**Records for the exercise**.
########
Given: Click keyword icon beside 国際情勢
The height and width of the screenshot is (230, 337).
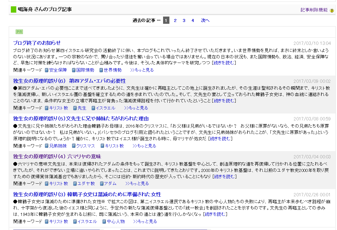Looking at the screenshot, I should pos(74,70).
########
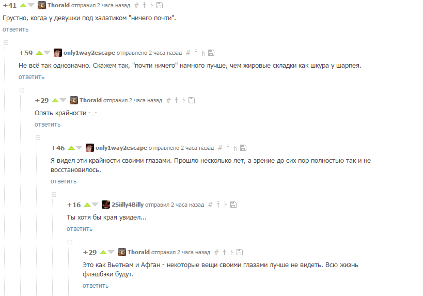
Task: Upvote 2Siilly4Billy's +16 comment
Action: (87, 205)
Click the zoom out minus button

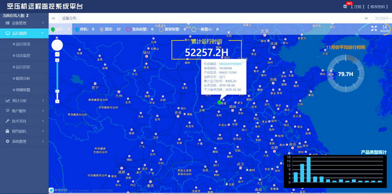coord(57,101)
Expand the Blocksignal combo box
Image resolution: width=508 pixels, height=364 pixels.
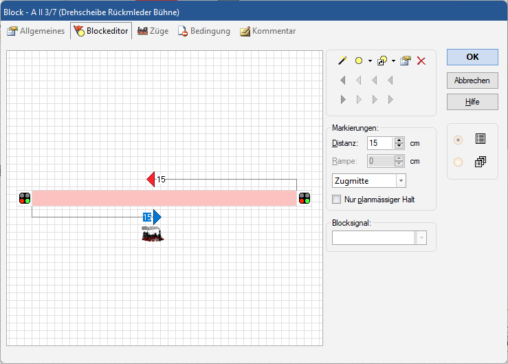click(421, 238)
########
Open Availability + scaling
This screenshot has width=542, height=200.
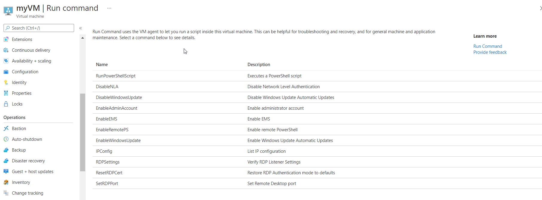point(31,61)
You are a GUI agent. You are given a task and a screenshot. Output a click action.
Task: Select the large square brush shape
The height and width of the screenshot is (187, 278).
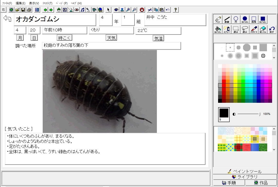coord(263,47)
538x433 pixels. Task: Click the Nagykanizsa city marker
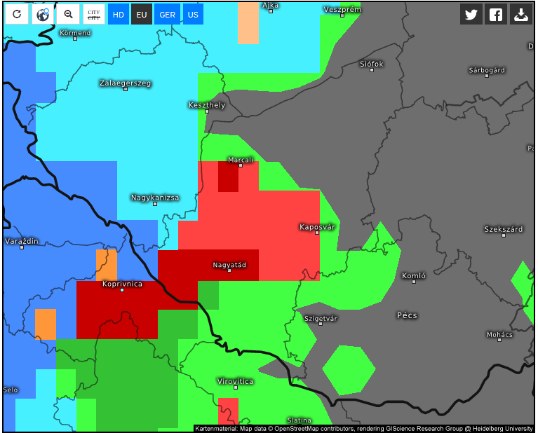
########
**Exercise details**. Those lines of the records above that run from the one containing "Task: Select the large square brush shape" through the one containing "538x433 pixels. Task: Click" should be returned exactly, with no pictures among them.

**Worked solution**.
Task: Select the large square brush shape
The height and width of the screenshot is (187, 278).
coord(263,47)
538x433 pixels. Task: Click the Nagykanizsa city marker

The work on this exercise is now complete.